Gérald Darmanin : La fuite de l’imam Iquioussen, un réel camouflet pour le ministre de l’Intérieur?

Jacques Witt/SIPA

Alors que Gérald Darmanin avait obtenu une victoire avec l’expulsion de l’imam radical Hassan Iquioussen, sa fuite vers la Belgique change radicalement la perception de l’affaire. Elle nuit à la crédibilité du ministère de l’Intérieur, qui ne peut cependant pas être tenu responsable.

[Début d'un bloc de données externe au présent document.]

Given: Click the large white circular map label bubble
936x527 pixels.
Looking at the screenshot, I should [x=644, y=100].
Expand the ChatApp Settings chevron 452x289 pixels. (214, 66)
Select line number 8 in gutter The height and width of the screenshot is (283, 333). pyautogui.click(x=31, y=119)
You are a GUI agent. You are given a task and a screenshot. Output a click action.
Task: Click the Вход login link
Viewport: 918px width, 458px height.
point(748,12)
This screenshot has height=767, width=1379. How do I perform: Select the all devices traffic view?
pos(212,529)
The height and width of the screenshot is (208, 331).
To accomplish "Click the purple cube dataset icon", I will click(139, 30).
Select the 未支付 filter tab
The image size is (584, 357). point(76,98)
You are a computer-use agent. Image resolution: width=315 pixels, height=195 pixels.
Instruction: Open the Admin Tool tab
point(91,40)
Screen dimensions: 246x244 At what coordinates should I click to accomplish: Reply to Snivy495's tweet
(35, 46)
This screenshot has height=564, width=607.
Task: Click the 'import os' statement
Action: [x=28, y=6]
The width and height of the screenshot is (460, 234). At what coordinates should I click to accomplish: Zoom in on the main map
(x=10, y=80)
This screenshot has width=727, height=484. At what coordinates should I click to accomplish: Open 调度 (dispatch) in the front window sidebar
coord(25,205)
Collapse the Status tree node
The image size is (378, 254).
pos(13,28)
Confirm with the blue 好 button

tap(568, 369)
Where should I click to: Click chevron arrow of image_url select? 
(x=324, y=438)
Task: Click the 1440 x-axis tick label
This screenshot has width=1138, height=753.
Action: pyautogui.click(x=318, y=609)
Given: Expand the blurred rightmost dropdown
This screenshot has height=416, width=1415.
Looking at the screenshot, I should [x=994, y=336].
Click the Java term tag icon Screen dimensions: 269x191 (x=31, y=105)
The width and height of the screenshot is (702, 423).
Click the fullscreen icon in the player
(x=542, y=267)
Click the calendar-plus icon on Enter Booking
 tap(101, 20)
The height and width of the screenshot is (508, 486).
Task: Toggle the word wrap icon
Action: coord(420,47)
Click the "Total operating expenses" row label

Gérald Darmanin a eu un rôle actif pour obtenir la légitimité de l’expulsion d’un prédicateur islamiste et antisémite

Obtenir juridiquement d’expulser l’imam Hassan Iquioussen était une victoire pour le gouvernement, d’autant que ce n’était pas acquis. Mais pouvoir l’expulser concrètement, ça aurait été mieux. Les images des policiers venant appréhender l’imam chez lui et ne trouvant personne ont même un côté humiliant. Cependant, l’histoire n’est pas finie. On va peut-être finir par le retrouver, par l’interpeller et par l’expulser – si le Maroc consent à le reprendre. La volte-face de Rabat sur le sujet est un des aspects qui complique l’affaire.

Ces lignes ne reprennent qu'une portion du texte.